*Information provided*:
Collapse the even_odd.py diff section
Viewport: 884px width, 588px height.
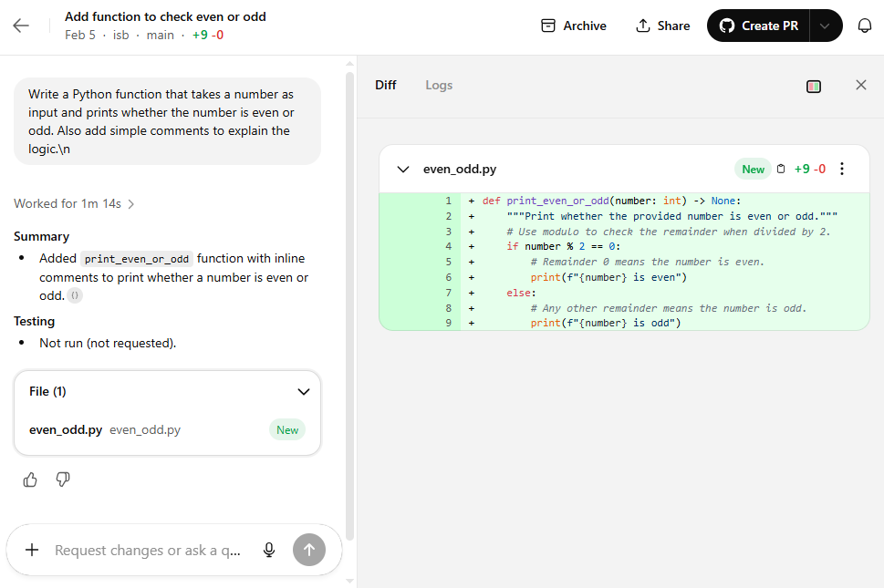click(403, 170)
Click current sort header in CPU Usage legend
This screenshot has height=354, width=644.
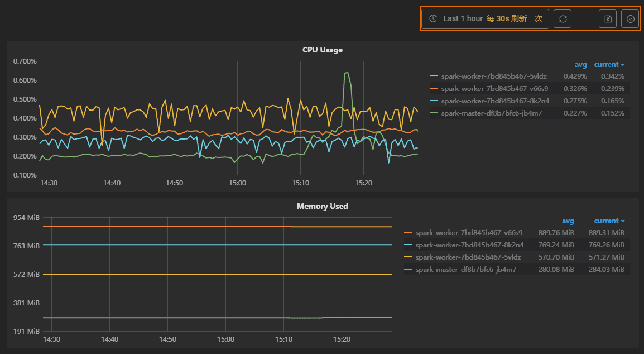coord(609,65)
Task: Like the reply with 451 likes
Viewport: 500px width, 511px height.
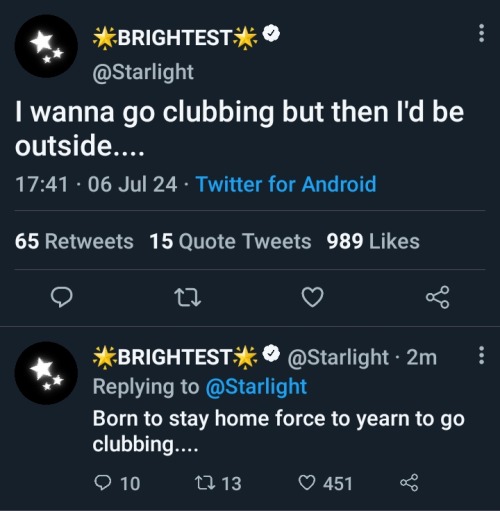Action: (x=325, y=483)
--
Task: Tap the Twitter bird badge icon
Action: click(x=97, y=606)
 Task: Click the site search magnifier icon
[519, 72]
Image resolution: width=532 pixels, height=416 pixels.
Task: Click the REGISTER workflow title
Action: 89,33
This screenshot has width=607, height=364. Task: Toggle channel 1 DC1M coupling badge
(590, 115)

*What you need to do*: Print everything from the line with "Collapse the even_odd.py diff section" down to the line with "Task: Like the reply with 451 likes" in the entries above, both lines included and nothing more, without the pictures.

*Response to the exercise*:
Collapse the even_odd.py diff section
Viewport: 884px width, 588px height.
click(403, 170)
Click current sort header in CPU Usage legend
This screenshot has height=354, width=644.
coord(609,65)
Task: Like the reply with 451 likes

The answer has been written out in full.